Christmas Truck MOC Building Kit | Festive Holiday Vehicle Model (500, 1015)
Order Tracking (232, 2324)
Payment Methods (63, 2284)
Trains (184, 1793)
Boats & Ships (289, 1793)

========

● WHAT THIS TASK INVOLVES: Give back the records above, character for character.

● ANSWER TO THE PROBLEM:
Christmas Truck MOC Building Kit | Festive Holiday Vehicle Model (500, 1015)
Order Tracking (232, 2324)
Payment Methods (63, 2284)
Trains (184, 1793)
Boats & Ships (289, 1793)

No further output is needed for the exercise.